BEGIN Page text
MRSA kills more than 18,000 Americans annually, more than AIDS does. Children and teens are especially vulnerable, as MRSA spreads through direct contact with someone who's infected, or through sharing towels, razors, or other personal items that have touched the infected skin. Thankfully, a few simple steps can prevent and reduce its spread.
MRSA is commonly considered a hospital-acquired infection, but can also be passed from one person to the next in dorms, locker rooms, or other close quarters. It is a potentially dangerous type of staph bacteria that is resistant to certain antibiotics, which is why cautionary action is key.
Hand washing is always the best option, but when that's not practical, healthy hand sanitizers or wipes can do the trick. Many hand sanitizers on the market may contain antibiotic and synthetic ingredients that kill bacteria. Unfortunately, these products also kill good bacteria the body needs to fight infections and stay healthy.
(Parents can also practice prevention by knowing how to identify MRSA and other staph infections. MRSA appears as a bump or infected area on the skin and may be accompanied by redness, swelling, pain, warmth, and may contain pus or other drainage. A fever may also be present. Upon discovering the symptoms, cover the area with a bandage and contact your doctor.)
END Page text
BEGIN Information
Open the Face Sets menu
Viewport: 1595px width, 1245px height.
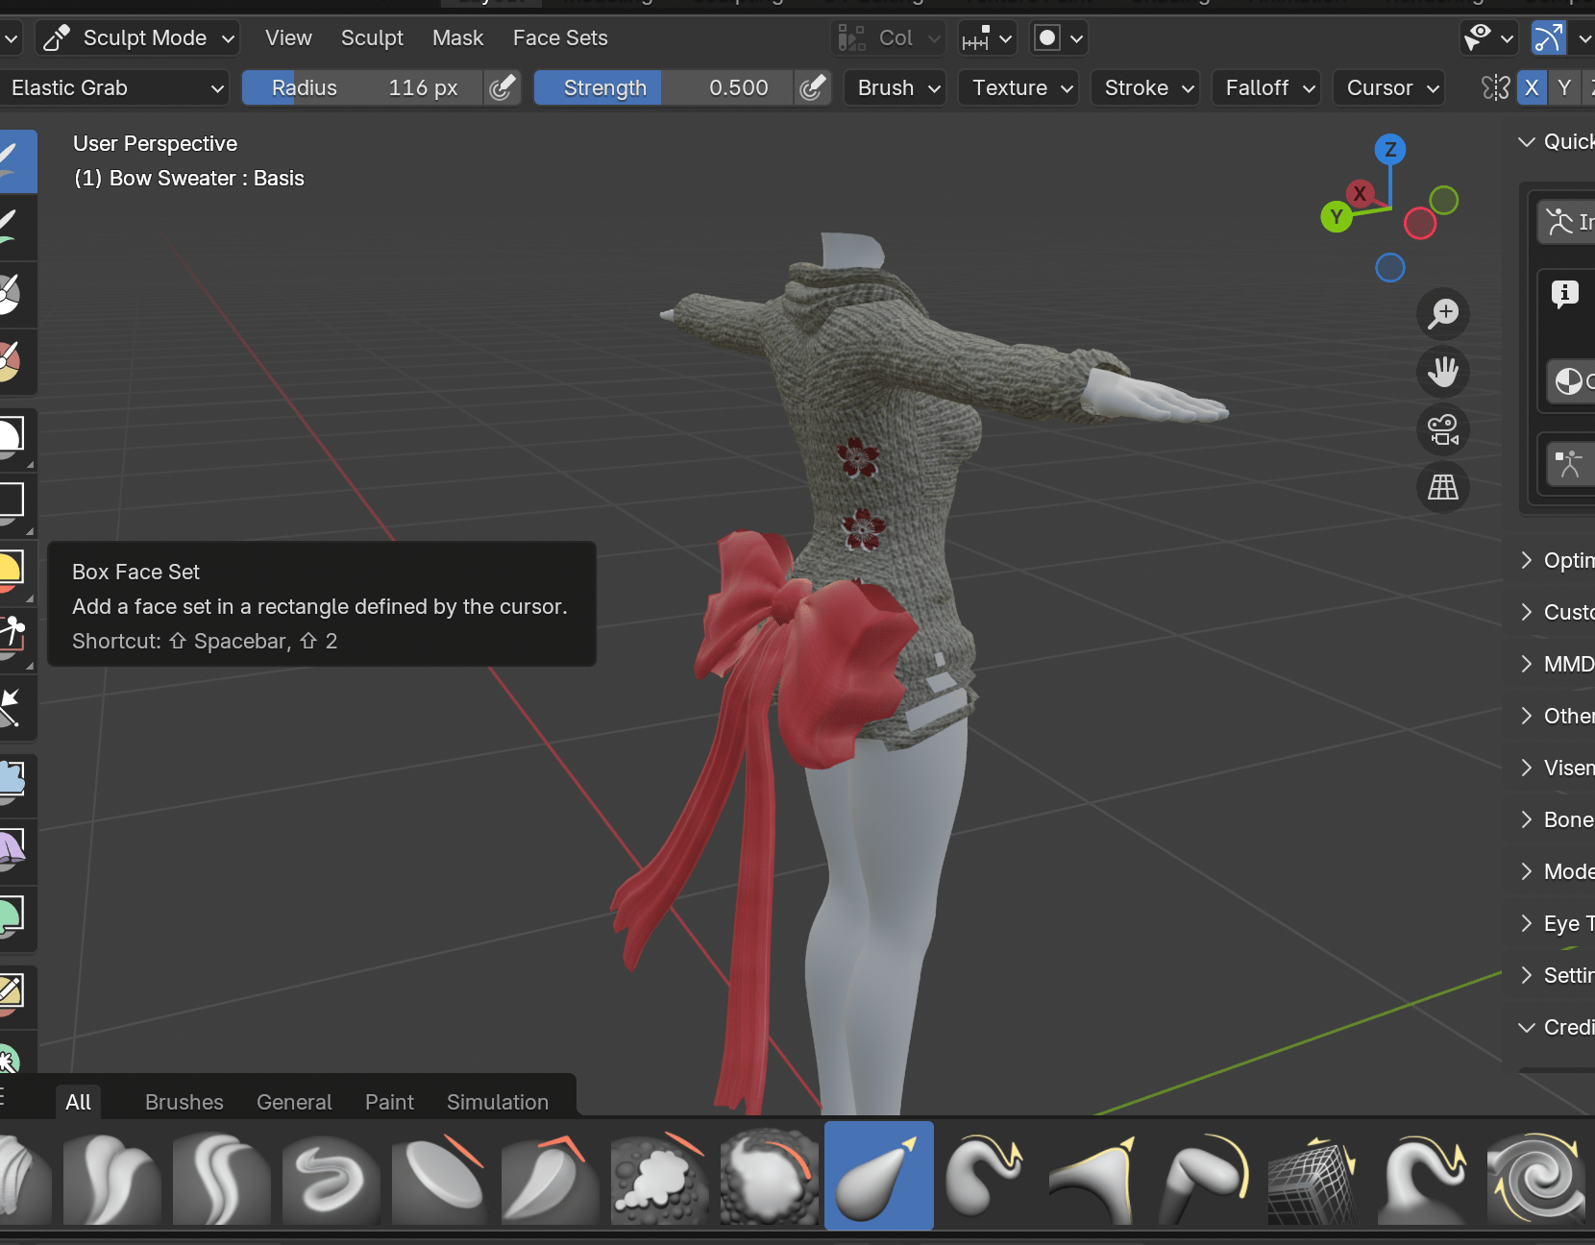[560, 38]
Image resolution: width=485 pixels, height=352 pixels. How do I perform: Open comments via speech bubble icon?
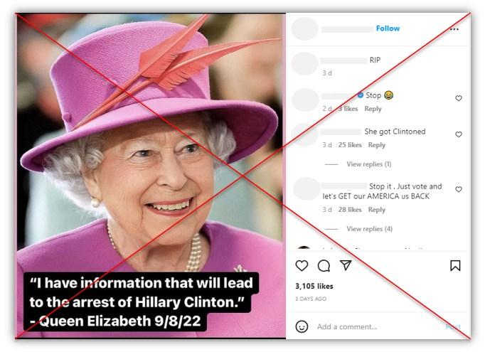(324, 266)
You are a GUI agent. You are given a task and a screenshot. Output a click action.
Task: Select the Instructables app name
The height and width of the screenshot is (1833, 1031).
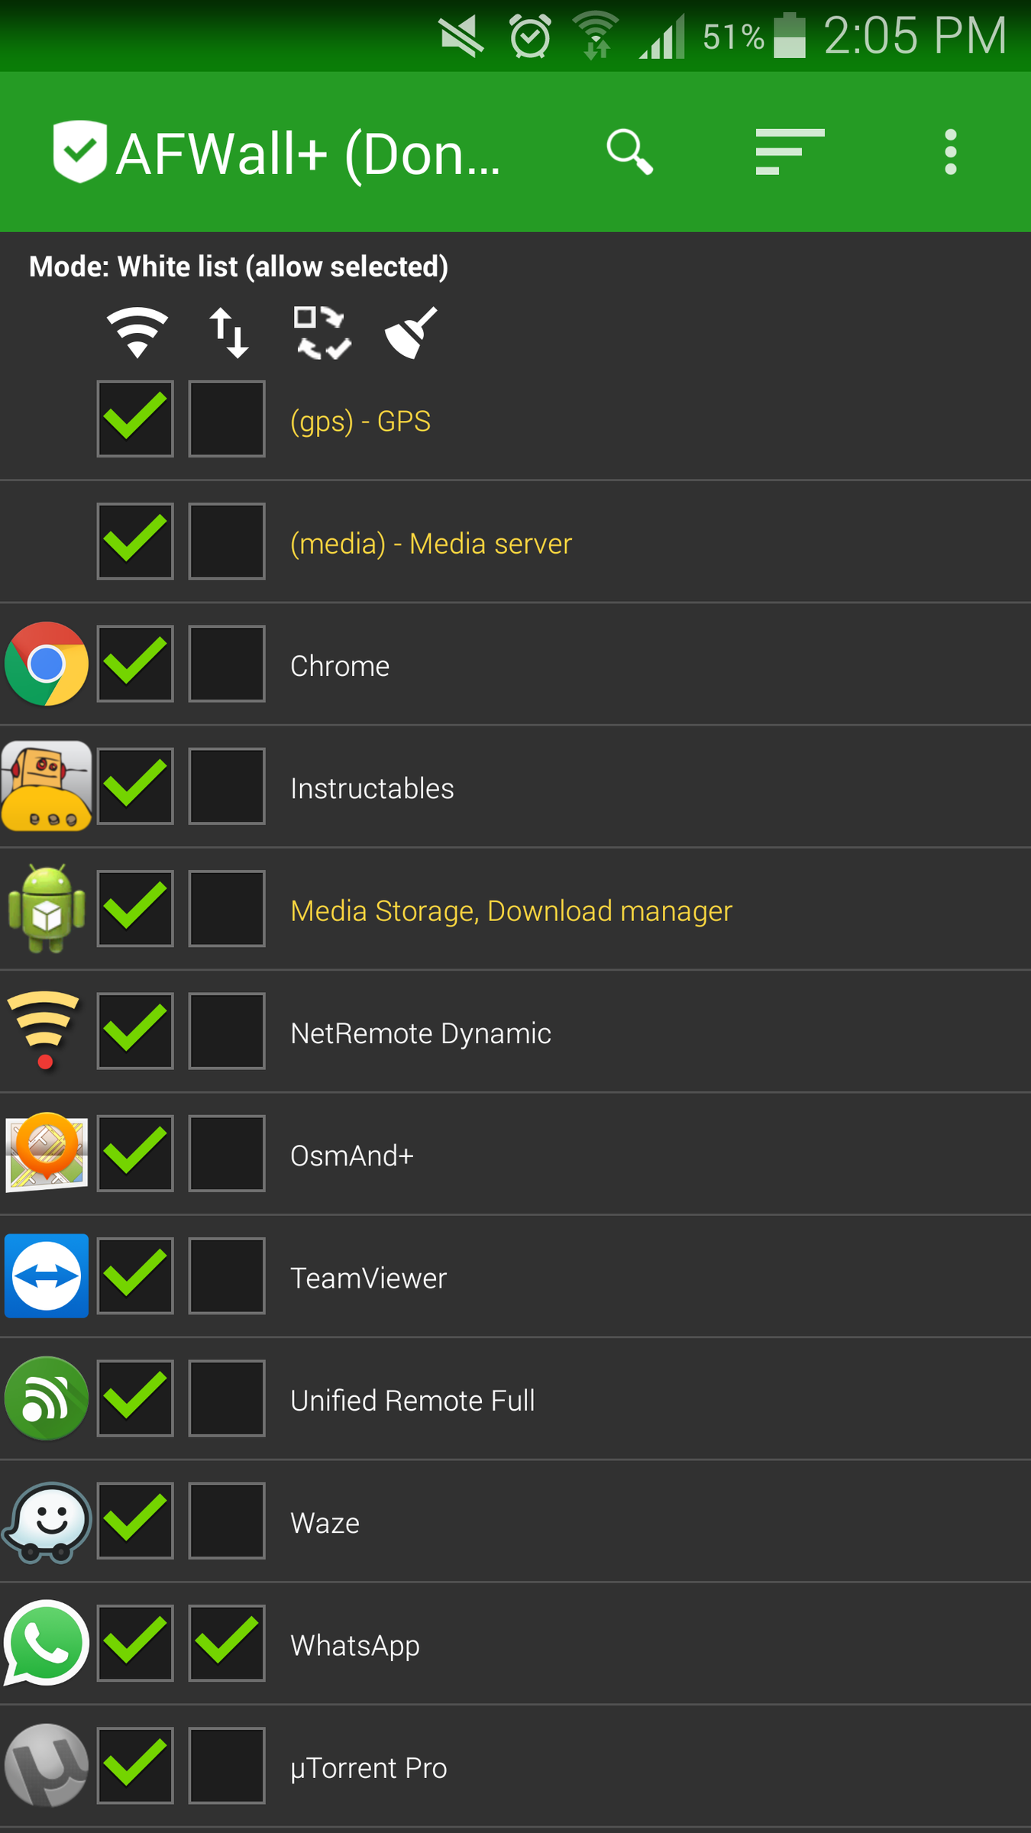coord(372,788)
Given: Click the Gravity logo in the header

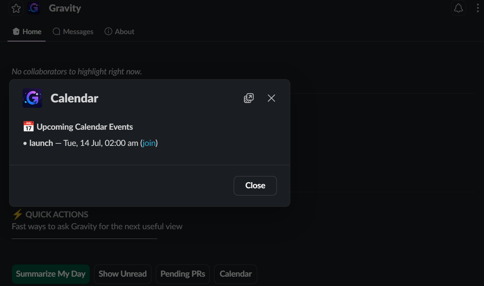Looking at the screenshot, I should [x=34, y=8].
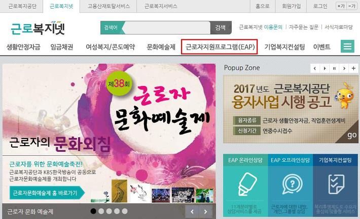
END Information
• Problem 1: Copy the passage on MRSA word for word, from "Hand washing is" up to and including "contact your doctor.)".
• Problem 2: According to the passage on MRSA, what kind of bacteria is MRSA?
• Problem 3: Carry the passage on MRSA further, starting after its final sentence.

• Exercise response 1:
Hand washing is always the best option, but when that's not practical, healthy hand sanitizers or wipes can do the trick. Many hand sanitizers on the market may contain antibiotic and synthetic ingredients that kill bacteria. Unfortunately, these products also kill good bacteria the body needs to fight infections and stay healthy.
(Parents can also practice prevention by knowing how to identify MRSA and other staph infections. MRSA appears as a bump or infected area on the skin and may be accompanied by redness, swelling, pain, warmth, and may contain pus or other drainage. A fever may also be present. Upon discovering the symptoms, cover the area with a bandage and contact your doctor.)

• Exercise response 2: A potentially dangerous type of staph bacteria that is resistant to certain antibiotics.

• Exercise response 3:
Ditch the chemical hand sanitizers that contain synthetic ingredients such as Triclosan and chemical skin conditioners. Triclosan reacts with free chlorine to produce chloroform, a toxic chemical and probable carcinogen. It is also linked to the growing problem of antibiotic resistance. And, according to the American Association of Poison Control Centers 12,000 cases of poisoning from hand sanitizer were reported in 2006 and more than 6,000 cases have been reported of children ingesting the hand sanitizer in 2007.
Healthy alternatives include essential oil-based products (essential oils are naturally antimicrobial and antibacterial).